The breakdown of calcium carbonate to calcium oxide releases - you guessed it - carbon dioxide. And perhaps more to the point, some form of fuel is used to get the mineral to the required temperature resulting in even more carbon dioxide emissions. The atomic economics are such that we would be using lime to capture one carbon dioxide by releasing two others. Not a winning proposition.

But just because this particular version of carbon capture is not economical and is environmentally damaging doesn't mean carbon capture isn't possible. Indeed, if we are to keep global temperature rise below 2 C by the end of the century, we must invest in some form of carbon capture.

In the United States, the National Academy of Science and Engineering has recently released a report entitled "Negative Emissions Technologies and Reliable Sequestration: A research agenda" outlining, in broad terms, how the United States might move forward in this area.

A negative emission technology, as its name implies, is an enabling technology which consumes more greenhouse gases than it generates. For example, using solar energy to convert carbon dioxide to other compounds which could be stored in some fashion. The latter - storage - is the critical issue and finding reliable methods of sequestering carbon is an important component of any strategy.

The report focuses on a number of approaches, some of which are already in place and some are waiting development. They all have pluses and minuses so central to the theme is the need to consider the complete life cycle analysis.

The simplest idea is to chemically capture carbon dioxide from the air.

This is technology we know how to do as it is used in submarines and spacecraft to keep sailors and astronauts alive. Similar approaches have been effectively utilized on some coal-fired power plants and such.

But these techniques have at least a few major drawbacks as a worldwide solution. The first is they are most effective for point sources, such as smokestacks, and not particularly cost effective for the atmosphere as a whole.

The second is that once the carbon dioxide has been captured, it needs to be desorb from the material and then disposed of in some fashion. This requires heat which, in turn, implies carbon dioxide emissions. And the gas needs to be dealt with through some form of sequestration.

While the cost isn't particularly high when attached to an industrial plant - around $50 to $100 per tonne - scrubbing the atmosphere would like cost a whole lot more - around $1,000 per tonne.

The major avenues for dealing with the gas are either burying it within basalt formations or converting various calcium- and magnesium-rich silicate minerals to carbonates through mineralization.

Burying would require compressing the carbon dioxide gas to form a super-critical liquid which is not particular difficult. The technology for doing this is used in decaffeinating coffee beans, for example. It would then involve injecting the liquid into areas in the Earth where the high pressure would be maintained by the overburden. Unfortunately, the Earth gets a lot hotter the deeper you drill which could lead to issues with the pressurized gas.

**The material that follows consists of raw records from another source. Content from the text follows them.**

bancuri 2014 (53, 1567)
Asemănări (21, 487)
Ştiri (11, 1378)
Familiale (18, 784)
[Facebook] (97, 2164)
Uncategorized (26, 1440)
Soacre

In places where this is being tried, there has been evidence of the gas re-emerging through aquifers in the surrounding land. This means the gas is only temporarily trapped.

Mineralization leads to a much longer sequestration and there is a large capacity of suitable deposits but the whole process is not yet well understood. A recent study in Science holds out some hope as it demonstrated chemical reactions can convert carbon dioxide to minerals in less than two years.

At present, we are injecting a staggering 50 billion tonnes of greenhouse gases into the atmosphere each year and of that 35 billion tonnes are carbon dioxide. That is five tonnes for every man, woman, and child on the planet. It is not sustainable and yet it will only increase as the population grows.

Carbon capture is one possible route to a solution.